Por último, un par de recomendaciones para los que tienen que elegir, cuando hay que hacerlo entre desconocidos. La vestimenta suele ser un buen indicio de “tipo que juega” y de “tipo que no juega”.
Sugiero desconfiar siempre del tipo que te viene con pantalón y camiseta del mismo club. Pantalón sólo, o camiseta sola, pasa como “soy hincha de…”. Pantalón + camiseta es un disfraz. Botines con tapones de aluminio: salvo que se haya llovido todo, y que la cancha esté sembrada con kikuyo de Eslavonia (o cosa así, disculpen, pero no conozco variedades de pasto), el tipo que viene con tapones de aluminio a jugar en esta cancha mugrienta que es pura tierra con alguna mata de yuyo, y dura como cemento para más datos, o es un asesino serial o es un paspado que no tiene ni idea. O ambas cosas. El resultado es que, por criminal o por infeliz, va a lastimar a alguno.

Por la contraria, algunos detalles del atuendo que pueden anunciar a un buen jugador: que te venga con una camiseta muy, pero muy, pasada de moda. No tiene señales de desgaste, pero porque son esas camisetas de los noventa que eran pura fibra y dan un calor de infierno, pero no se rompen nunca. ¿El tipo la usa y le queda bien, más o menos holgada? Perfecto. Significa que estos años estuvo jugando al fútbol, y no adobándose a sí mismo como un chancho. O al menos hizo ambas cosas, con cierto equilibrio.

Otro detalle: vendas. El tipo que, antes de jugar, saca las vendas del bolso, cruza una pierna sobre la otra y empieza a enrollar suave, metódicamente, la venda sobre sí misma, para después vendarse hasta la altura del tobillo tiene, al menos, un pasado. Y en este universo de matungos en el que nos movemos, tener un pasado no es poco.
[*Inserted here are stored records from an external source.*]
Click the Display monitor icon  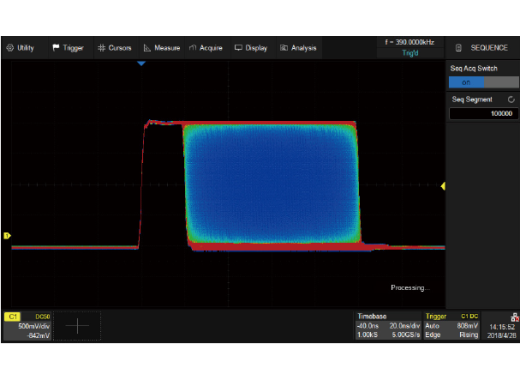tap(238, 48)
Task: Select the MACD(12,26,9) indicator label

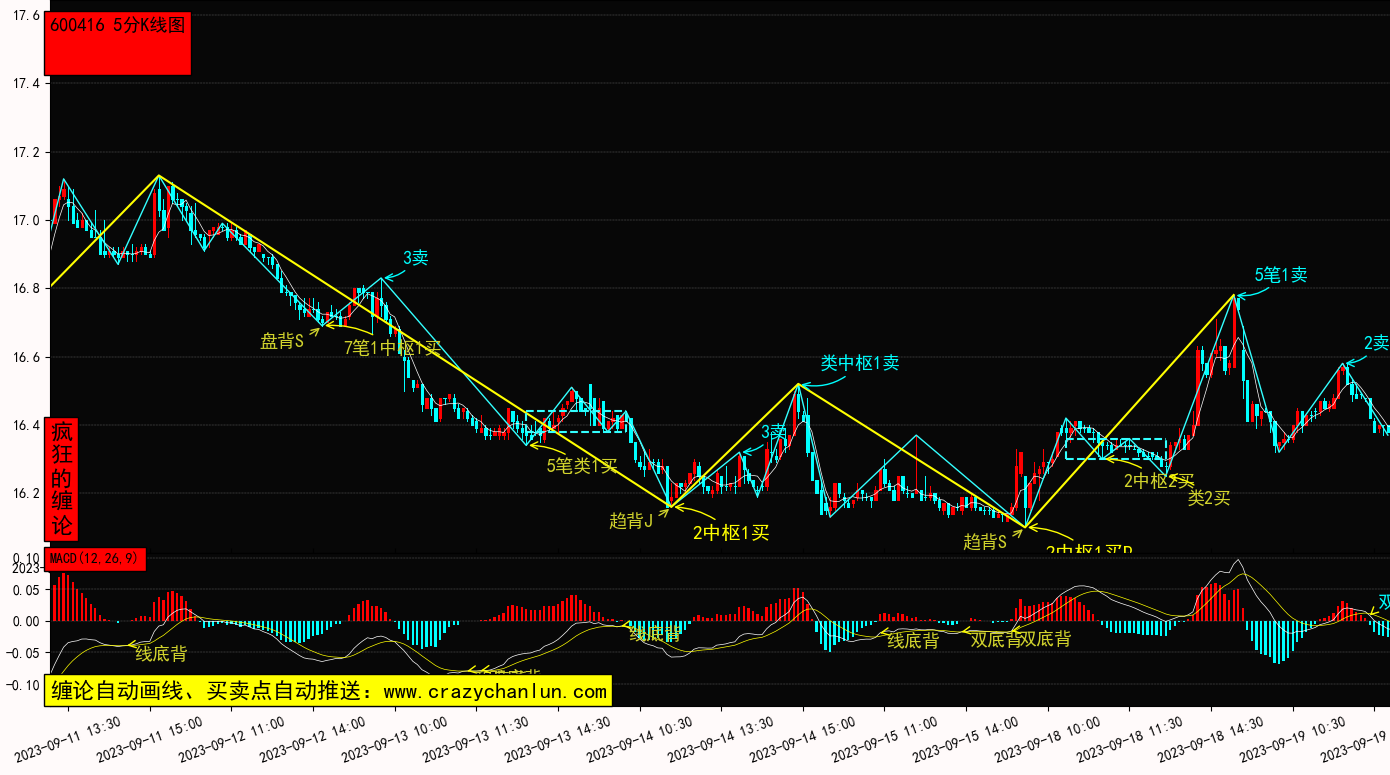Action: (96, 558)
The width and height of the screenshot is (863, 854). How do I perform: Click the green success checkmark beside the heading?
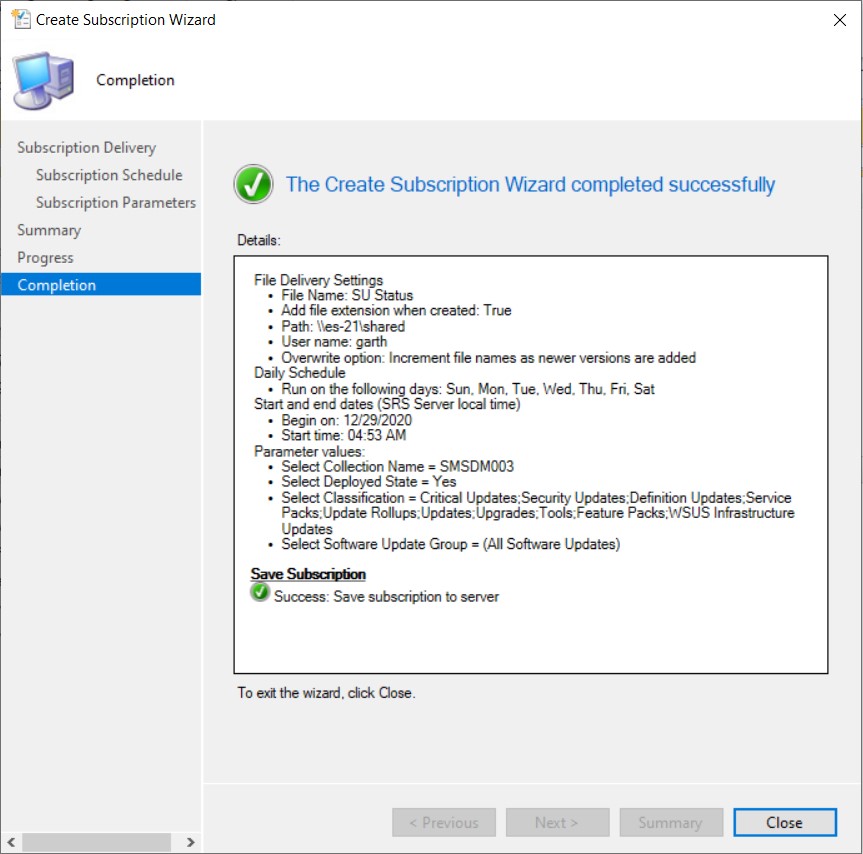pyautogui.click(x=252, y=184)
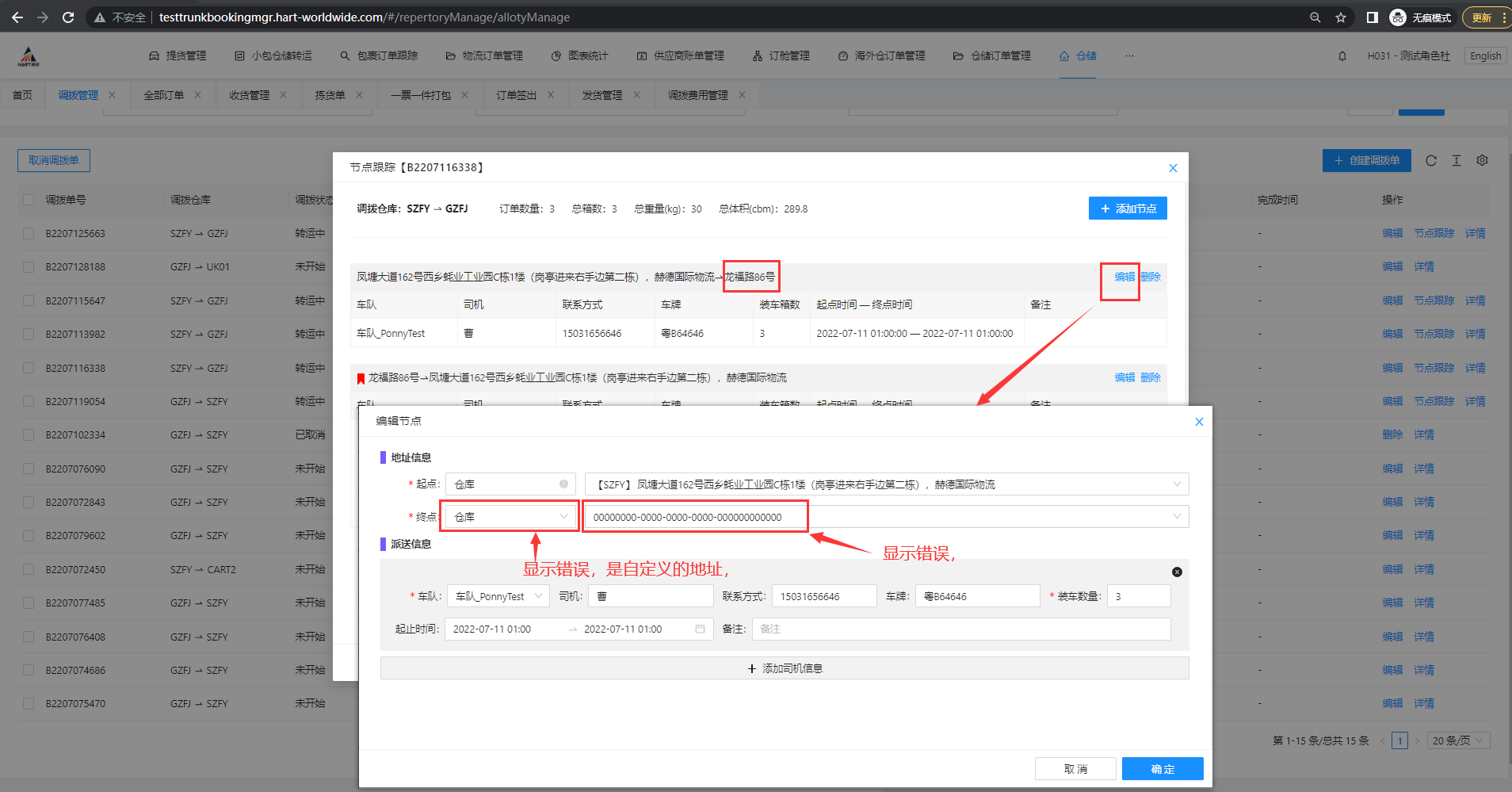Switch to the 收货管理 tab
This screenshot has height=792, width=1512.
pos(249,95)
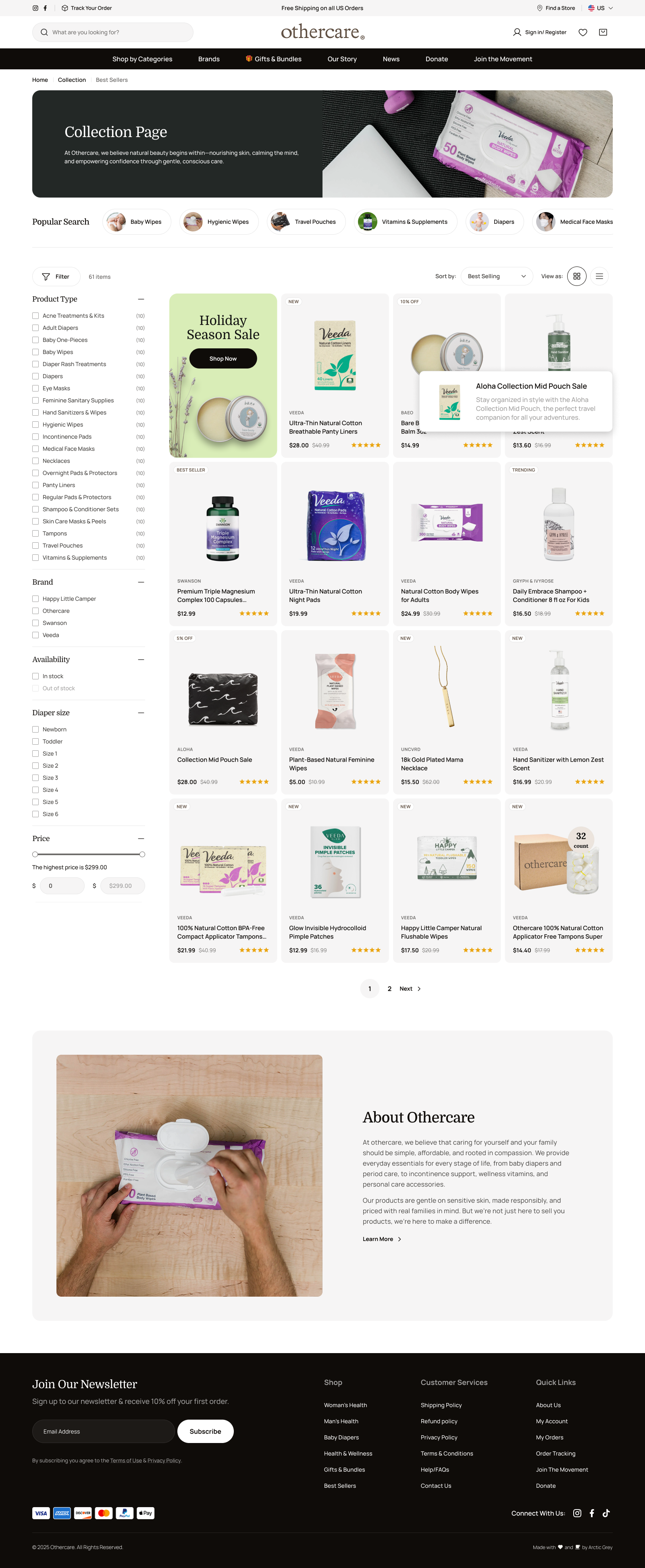Click the Shop Now button
This screenshot has width=645, height=1568.
223,358
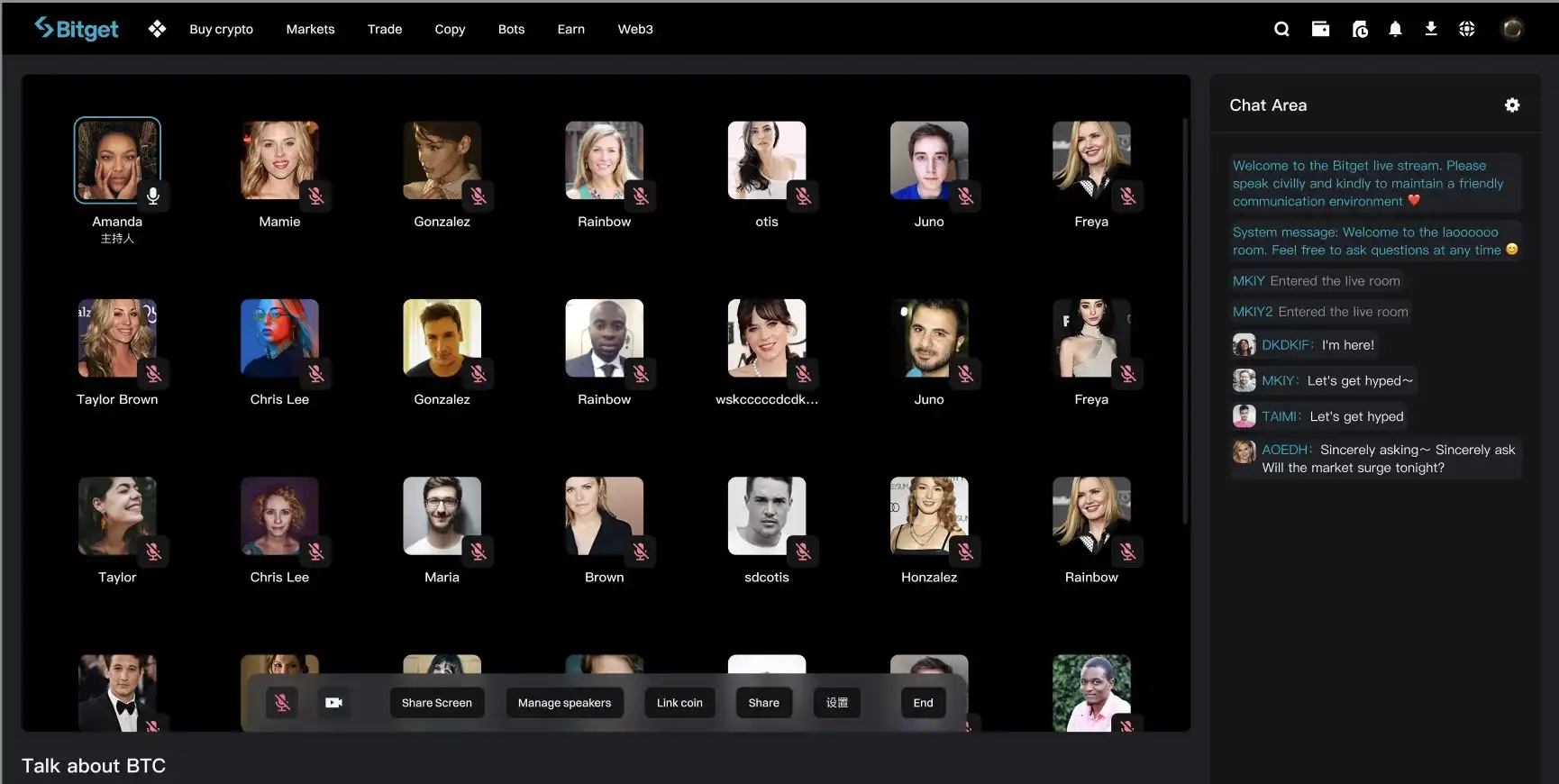The width and height of the screenshot is (1559, 784).
Task: Click the download icon in header
Action: (1430, 29)
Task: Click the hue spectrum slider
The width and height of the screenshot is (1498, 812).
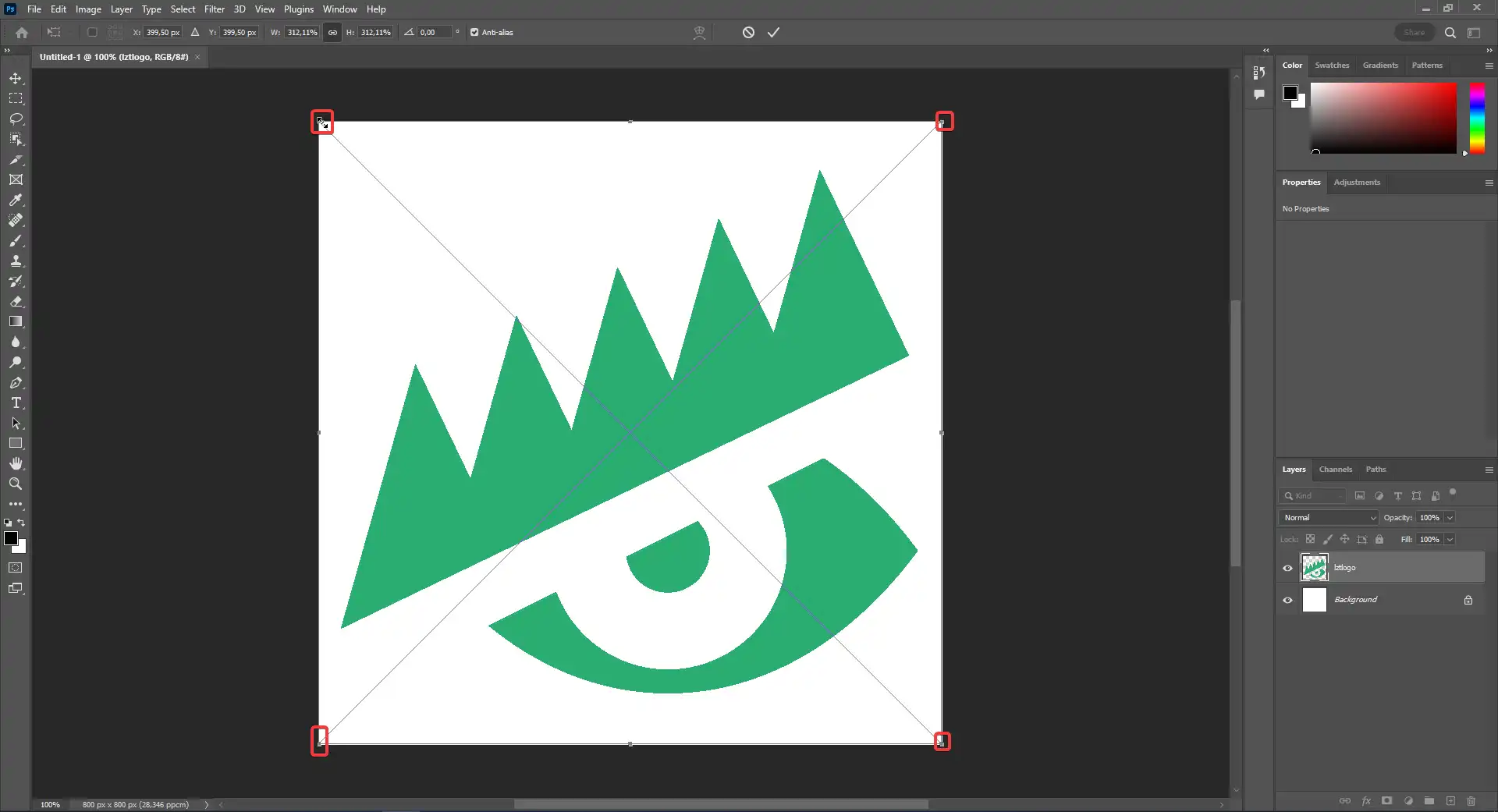Action: [x=1477, y=119]
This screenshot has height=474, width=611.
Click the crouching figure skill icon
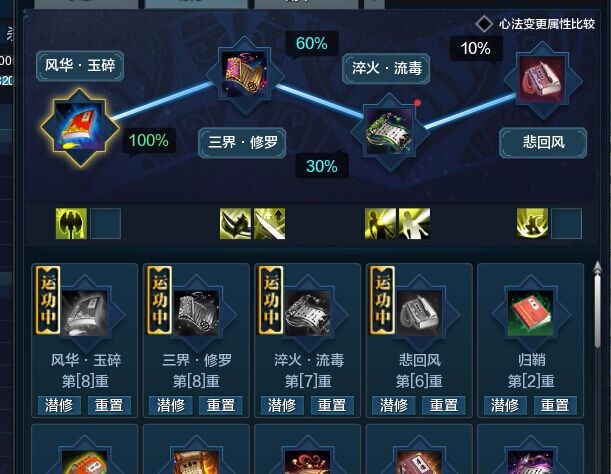point(532,223)
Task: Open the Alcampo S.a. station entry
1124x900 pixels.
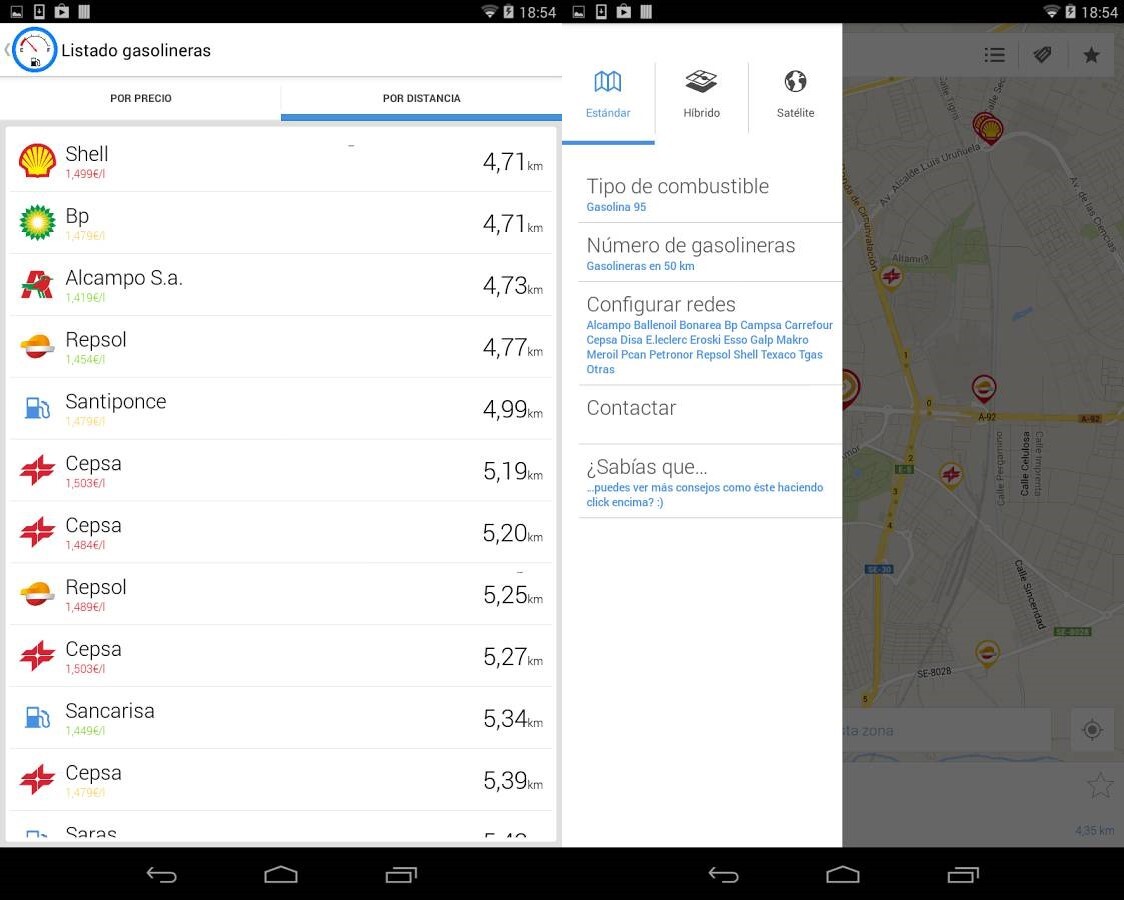Action: 281,285
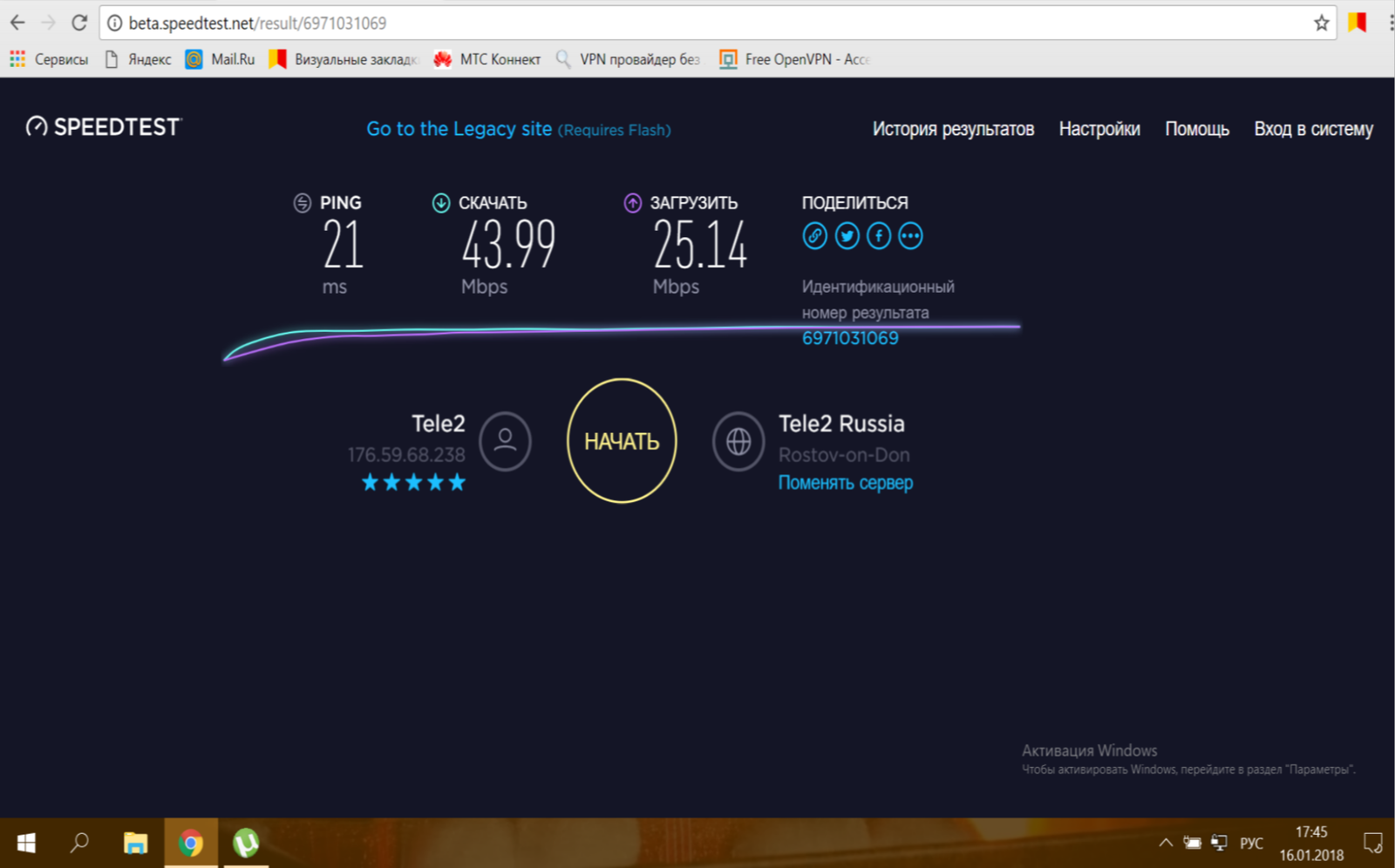Reload the page in the browser
The height and width of the screenshot is (868, 1395).
[79, 24]
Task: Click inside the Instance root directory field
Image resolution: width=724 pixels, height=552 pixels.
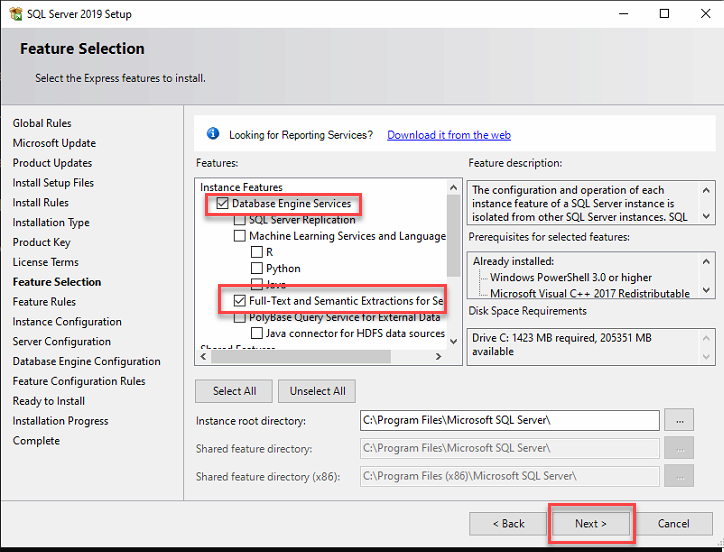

Por último: botines gastados, preferentemente sucios. Significa que el tipo los usa con cierta frecuencia. No es que acaba de comprárselos con el único fin de que lo invitemos a jugar.
Indicios. Se me dirá que son escasos y falaces. Es cierto. Pero no creo que haya otro modo de conocer el alma humana y, lo que es más importante, la conexión que existe entre el alma y los pies.